Monday, 5 July 2010

Short-sighted building cuts

Modern school buildings - over 1100 new schools were built since 1997 - remain one of Labour's great educational legacies. And while there may well be savings to be made in the Building for the Future (BSF) programme through more standardised plans, it is deeply worrying to see the coalition treating the abandonment of school building plans almost as a badge of pride.

While there may be a good case for some cuts in revenue spending, the cuts in buildings investment cannot but hinder the recovery, damaging the construction sector. This is an investment in the future which should not be treated as an optional extra. George Osborne effectively acknowledged in his Budget speech that previous Tory governments mistakenly cut capital investment during previous recessions. It remains to be seen how the capital programme emerges after this review of BSF: but a return to the days of crumbling schools in the 90s would not only be bad for education, it would be bad for the economy and future growth.

No wonder business confidence is ebbing from the economy.

This post also appears on the Public Finance blog.

2 comments:

Tom Richmond said...

To be fair, it isn't just an issue of the amount of money spent on BSF - the efficiency of the money spent has been criticised for months and months.

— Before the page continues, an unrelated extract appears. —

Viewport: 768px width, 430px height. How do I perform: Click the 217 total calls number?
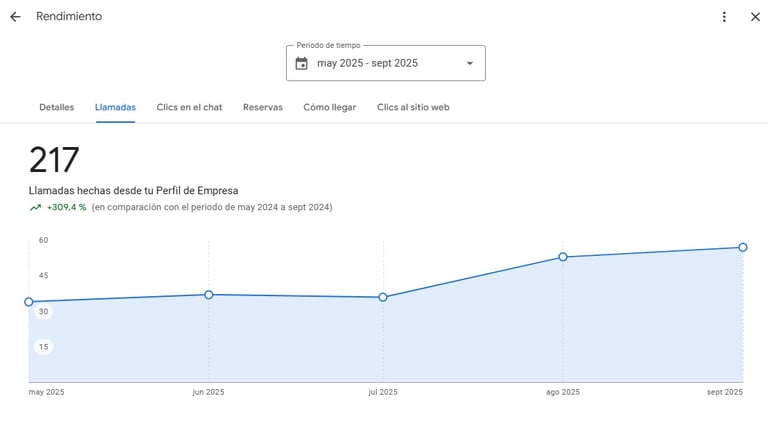click(54, 160)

Michael Gove pointed out that new schools could be built for a third of the cost of a BSF school, thanks to the quangos, wastage, dusplication and bureaucratic minefield that BSF created.

Conor Ryan said...

Tom - that sounds like a pretty extreme example, if true. It would have been far better to allow the 700+ projects to go ahead, given lots has been spent on them already, and review the process for remaining schools. I think this has been a huge error, both politically and for the schools and pupils involved.